"Finally, the vicar was in the pulpit..."
Sometimes at these festivals your day is done after you’ve
just seen something that resonates with such force you don’t want to spoil the
mood or otherwise break the spell that was so brilliantly cast by the film and
musical accompaniment. So it was that I retired to just stay as long as
possible in the moment of having just seen and been seen, by Mauritz Stiller’s
magnificent adaptation of Selma Lagerlöf’s epic novel. Now, I’m not saying the
film is perfect in fact there’s a reason he was no higher than her second or
third favourite film director of the Nobel Prize winning author, but like
Heaven’s Gate, Greed and several works by Monsieur Gance – one of which was
frustratingly counter-programmed against this one… - the ambition wins you over
along with incredible performances.
Lagerlöf’s name is on the film after, against her better
judgement, she signed off on Stiller and Ragnar Hyltén-Cavallius original
script which changed during production; she called the result “cheap and
sensational”. The film takes considerable liberties in its mash-up of the
novel’s narrative with some events happening at different parts of the arc and
to different characters and, indeed buildings… Characters are changed with Gösta
himself much more charming – how can he fail, he’s played by Lars Handsome? -
whilst Countess Elisabeth is not quite the strong character she becomes as she
leads the fallen priest towards a better, humbler life. She’s played by Greta
Garbo of course in her first film, yet to master her craft and here just 19 and
about to learn very quickly in Hollywood.

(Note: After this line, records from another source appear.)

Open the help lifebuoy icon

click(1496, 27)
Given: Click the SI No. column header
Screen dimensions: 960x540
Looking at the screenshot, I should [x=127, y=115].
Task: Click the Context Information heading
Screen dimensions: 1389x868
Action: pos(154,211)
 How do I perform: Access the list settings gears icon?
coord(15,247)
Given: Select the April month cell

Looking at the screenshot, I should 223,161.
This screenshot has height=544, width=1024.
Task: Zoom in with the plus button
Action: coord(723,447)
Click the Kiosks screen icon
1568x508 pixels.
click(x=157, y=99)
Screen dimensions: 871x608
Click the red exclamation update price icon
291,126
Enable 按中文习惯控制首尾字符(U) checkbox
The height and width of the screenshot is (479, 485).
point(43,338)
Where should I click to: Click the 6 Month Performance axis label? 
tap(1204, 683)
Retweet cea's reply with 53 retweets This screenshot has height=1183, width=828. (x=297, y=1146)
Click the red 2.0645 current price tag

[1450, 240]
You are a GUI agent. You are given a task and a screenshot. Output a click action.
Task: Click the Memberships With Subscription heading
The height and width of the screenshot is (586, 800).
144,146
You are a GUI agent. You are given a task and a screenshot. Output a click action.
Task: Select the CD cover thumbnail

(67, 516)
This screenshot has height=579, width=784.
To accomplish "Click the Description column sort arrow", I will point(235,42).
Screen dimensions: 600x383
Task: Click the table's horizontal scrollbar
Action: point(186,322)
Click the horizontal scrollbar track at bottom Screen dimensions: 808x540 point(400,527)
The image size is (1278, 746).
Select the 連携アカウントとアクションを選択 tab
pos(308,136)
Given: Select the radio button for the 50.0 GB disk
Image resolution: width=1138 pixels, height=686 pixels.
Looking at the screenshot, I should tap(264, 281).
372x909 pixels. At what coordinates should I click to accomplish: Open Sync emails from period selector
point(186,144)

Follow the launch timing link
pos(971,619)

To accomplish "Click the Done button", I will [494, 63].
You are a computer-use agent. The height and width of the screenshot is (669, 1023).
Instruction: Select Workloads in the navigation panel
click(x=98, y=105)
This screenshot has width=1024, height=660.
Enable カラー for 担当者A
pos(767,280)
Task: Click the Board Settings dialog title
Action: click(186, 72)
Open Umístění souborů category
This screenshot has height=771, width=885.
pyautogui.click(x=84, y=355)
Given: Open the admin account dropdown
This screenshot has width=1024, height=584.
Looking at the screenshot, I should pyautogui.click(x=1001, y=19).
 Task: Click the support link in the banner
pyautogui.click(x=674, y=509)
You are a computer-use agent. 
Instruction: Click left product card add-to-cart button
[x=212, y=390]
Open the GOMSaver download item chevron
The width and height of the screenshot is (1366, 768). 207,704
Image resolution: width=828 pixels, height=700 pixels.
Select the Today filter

Needless to say, the Majoress and Marianne are women of
agency in both, with the latter pushing Gösta away, refusing his offer to stay
with the woman who has lost her beauty after smallpox although Jenny
Hasselqvist still looks wonderful to my eyes. More than ever though this
screening showed the Swedish Sarah Bernhardt, the great Gerda Lundequist, in
full force as Margaretha Samzelius, the Major’s wife and mistress of the estate
of Ekeby in Varmland. She has the most expressive face and know exactly how to
play for the camera with delicate hand movements and shifts in expression that
bely the fact she only made four films. One of these, One Night/En Natt
(1931) was shown as part of the Gustaf Molander strand and she is fabulous too
in a smaller role; along with Bea Lilley in Exit Smiling, her display in
Gösta is one of the greatest of those who only made a single silent film.
Gerda Lundequist |
Selma’s women are so strong – as you’d expect from her own life
story – and this is one of the most fascinating aspects of this epic, so many
female characters are creating their own direction, making their own mistakes
and standing up for what they believe in… which raises the question, was Selma Lagerlöf
“woke”? She was certainly a force to be reckoned with and a pioneer with a big
prize to prove it!!
The magic realism of the novel is dropped almost completely in
favour of the pure drama and the poetic world created by Lagerlöf is given less
room for melding myths and legends with the characters such as Sintram, the
cavaliers… dozens of finely wrought episodes punctuate the main story with meanings
only emerging from within the text as you search for the link. Lagerlöf was so
adept at subtext but also so disciplined in building the “spirit” of the book;
the place and the people of Varmland are vibrantly interconnected in ways that
are frankly still inspiring. *
Now then, back to the digital wonders on screen, this latest
version from the Swedish Film Institute is not just a restoration of Gösta but
a remix and extended cut being not only some 20 minutes longer than the 1975
restoration which most of us have only seen up till now via the Kino release,
but also in a different narrative order with the party sequences and their two
exiles are re-sequenced and there are variations elsewhere, with a more dynamic
mix for the burning of Ekeby and Gösta’s rescue of Marianne, a longer intro and
new intertitles that carry more of the original author’s poetic wonder.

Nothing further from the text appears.